Einer der Tropes, den ich wirklich sehr liebe, ist Friends to Lovers. Das liegt einfach daran, dass der Wert von Freundschaft als Grundlage für Romanzen in meinen Augen total unterschätzt wird. Zu oft ist es in Romancen entweder der mysteriöse Fremde oder wir haben irgendeine Form von Enemies to Lovers, aber allgemein haben oft die romantischen Partner*innen so selten ein gutes Verhältnis zueinander, ehe sie zusammenkommen. Das finde ich einfach nur extrem schade.

Ich finde es außerdem spannend, was man technisch gesehen mit dem Auserwählten Trope machen kann. Ich selbst subvertiere diesen Trope einfach unglaublich gerne auf verschiedene Arten. In meiner Urban Fantasy Welt ist es so, dass Gottheiten alle Auserwählte haben, die aber bei einigen Gottheiten sehr austauschbar sind. Außerdem dienen sie nicht dazu, die Welt zu retten oder so, sondern die persönlichen Ziele der Gottheiten

Ich habe außerdem einen riesigen Faible für den Trope Strong Girl, Smart Boy. Sprich: Eine Mann-Frau-Kombi, in dem der Mann ein schwacher Nerd ist, während die Frau Badass ist. Das würde ich gerne auch häufiger sehen.
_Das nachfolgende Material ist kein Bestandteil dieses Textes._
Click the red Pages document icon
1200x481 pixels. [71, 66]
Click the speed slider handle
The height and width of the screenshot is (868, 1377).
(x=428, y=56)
Außerdem liebe ich den Mama Bear Trope unglaublich gern. Das ist einfach eine Art von Charakter, von der ich gerne deutlich mehr sehen würde.



Zitat von: Phlox am 05. Dezember 2020, 12:29:46
- "Edler 'Wilder'" trifft auf degenerierten, abgebrühten 'Zivilisierten'". Ich könnte mir vorstellen, dass uns dieses Motiv angesichts aktueller ökologischer Krisen in neuem Gewand bald mal wieder begegnen könnte. (Ist vielleicht schon passiert, was TV & Co angeht, bin ich nie auf dem neuesten Stand.)
Ich möchte an der stelle anmerken, dass "Der edle Wilde" ein rassistischer Stereotyp ist - auch wenn er subvertiert wird.